In September of 2012, Hold Brothers
On-Line Investment Services, Inc. (the
‘‘Firm’’) settled a regulatory action in
connection with the Firm’s provision of
a trading platform, trade software and
trade execution, support and clearing
services for day traders.10 Many traders
using the Firm’s services were located
in foreign jurisdictions. The Firm
ultimately settled the action with
FINRA and several exchanges for a total
monetary fine of $3.4 million. In a
separate action, the Firm settled with
the Commission for a monetary fine of
$2.5 million.11 Among the alleged
violations in the case were disruptive
and allegedly manipulative quoting and
trading activity, including spoofing,
layering, wash trading, and pre-arranged
trading.
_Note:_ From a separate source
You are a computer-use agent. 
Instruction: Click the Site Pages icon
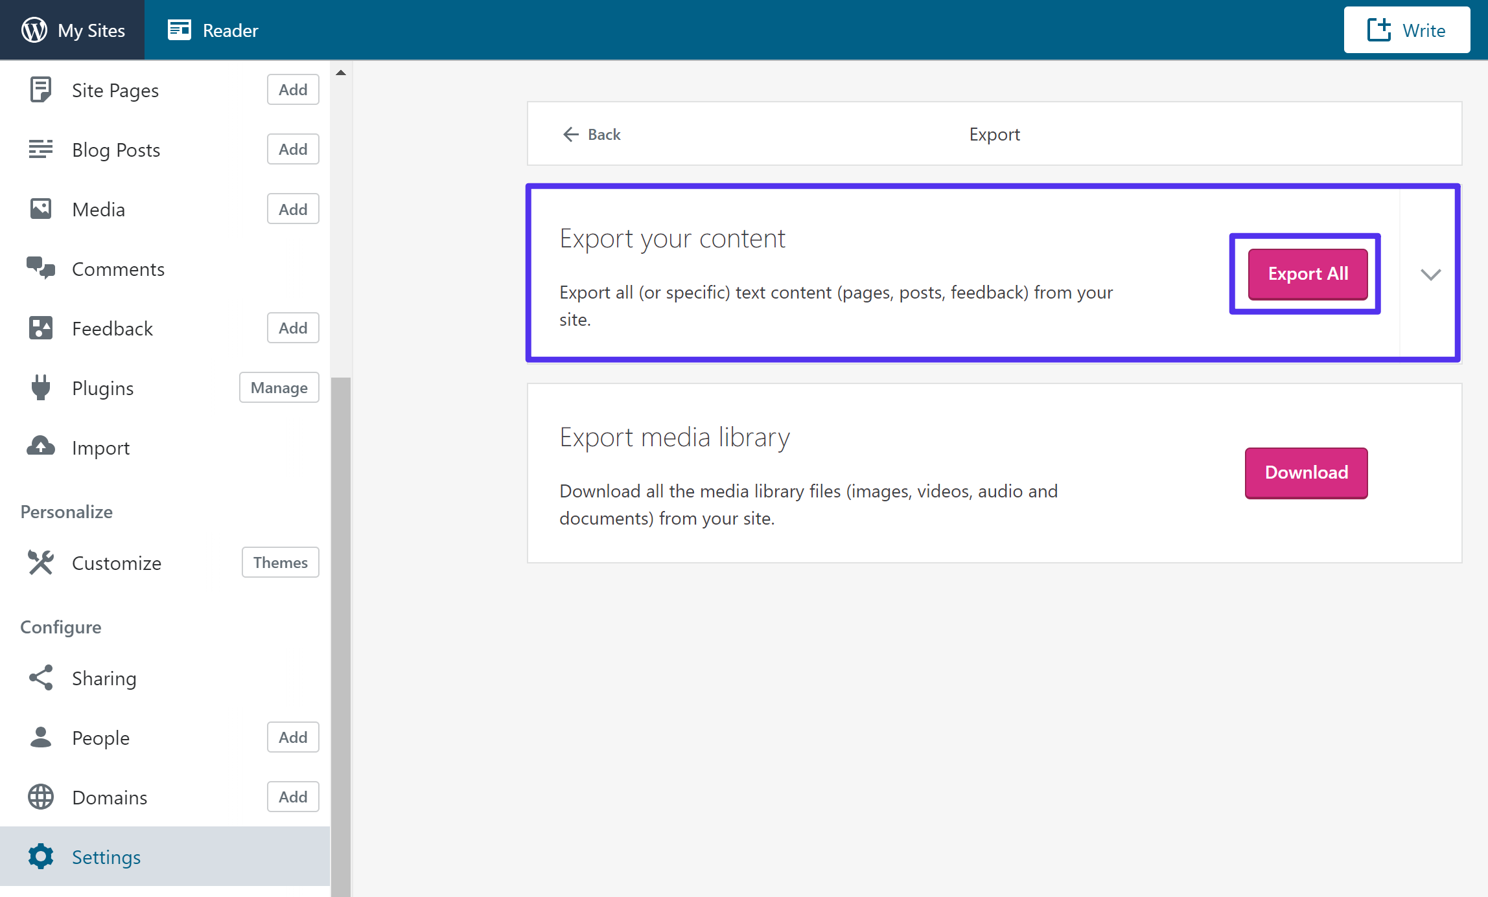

Through its conduct and
insufficient procedures and controls, the
Firm also allegedly committed antimoney laundering violations by failing
to detect and report manipulative and
suspicious trading activity. The Firm
was alleged to have not only provided
foreign traders with access to the U.S.
markets to engage in such activities, but
that its principals also owned and
funded foreign subsidiaries that engaged
in the disruptive and allegedly
manipulative quoting and trading
activity. Although the pattern of
disruptive and allegedly manipulative
quoting and trading activity was
identified in 2009, as noted above, the
enforcement action was not concluded
until 2012. Thus, although disruptive
and allegedly manipulative quoting and
trading was promptly detected, it
continued for several years.
The Exchange also notes the current
criminal proceedings that have
commenced against Navinder Singh
Sarao. Mr. Sarao’s allegedly
manipulative trading activity, which
included forms of layering and spoofing
in the futures markets, has been linked
as a contributing factor to the ‘‘Flash
Crash’’ of 2010, and yet continued
through 2015.
The Exchange believes that the
activities described in the cases above
provide justification for the proposed
rule change, which is described below.
10 See Hold Brothers On-Line Investment Services,
LLC, FINRA Letter of Acceptance, Waiver and
Consent No. 20100237710001, September 25, 2012.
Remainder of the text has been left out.